## WHAT YOU NEED TO DO
Will you write out the data exactly, excluding every picture?

## Screenshot grounding data
________________

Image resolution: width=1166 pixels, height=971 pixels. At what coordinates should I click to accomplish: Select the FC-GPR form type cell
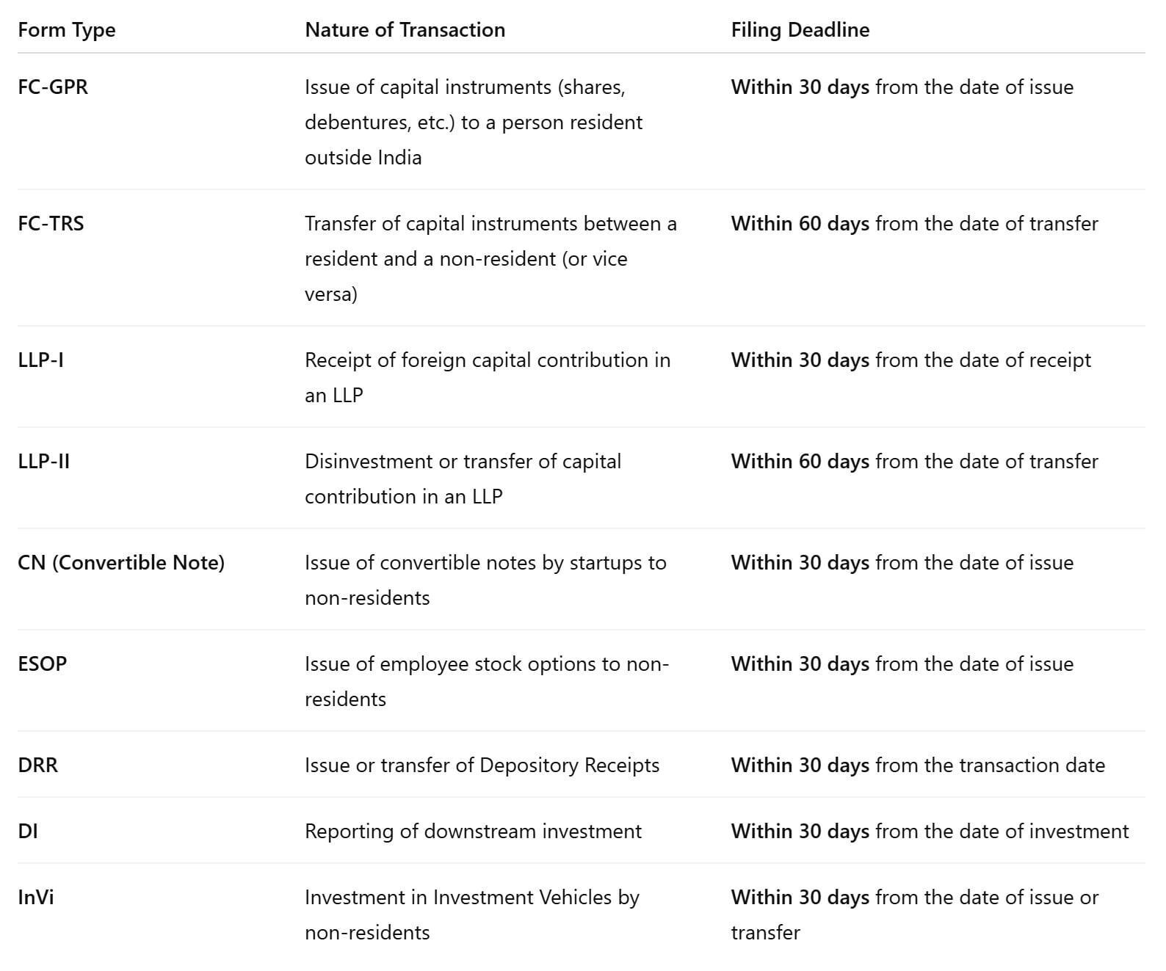pos(53,87)
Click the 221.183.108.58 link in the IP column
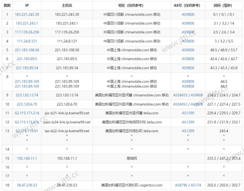Viewport: 244px width, 191px height. (x=27, y=50)
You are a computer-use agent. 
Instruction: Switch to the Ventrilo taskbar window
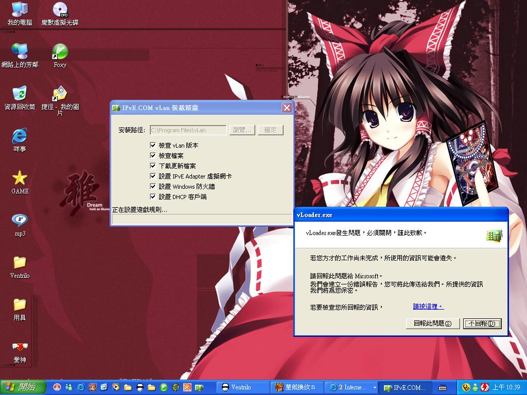(x=241, y=387)
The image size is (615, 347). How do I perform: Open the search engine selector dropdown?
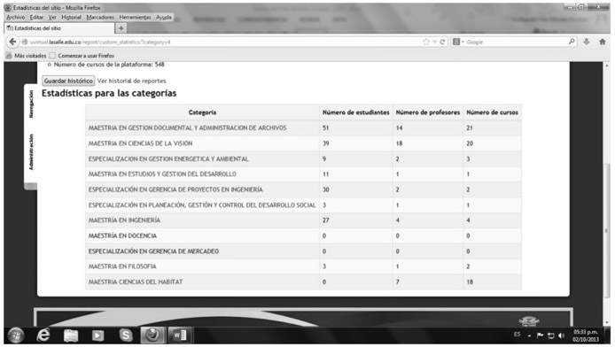458,42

________________

## SOLUTION
Image resolution: width=1166 pixels, height=971 pixels. At what coordinates should I click to accomplish: Select the FC-GPR form type cell
pos(53,87)
Click the 221.183.108.58 link in the IP column
Viewport: 244px width, 191px height. (x=27, y=50)
You are a computer-use agent. 
Instruction: Switch to the Ventrilo taskbar window
(x=241, y=387)
The image size is (615, 347). How do I perform: Open the search engine selector dropdown?
458,42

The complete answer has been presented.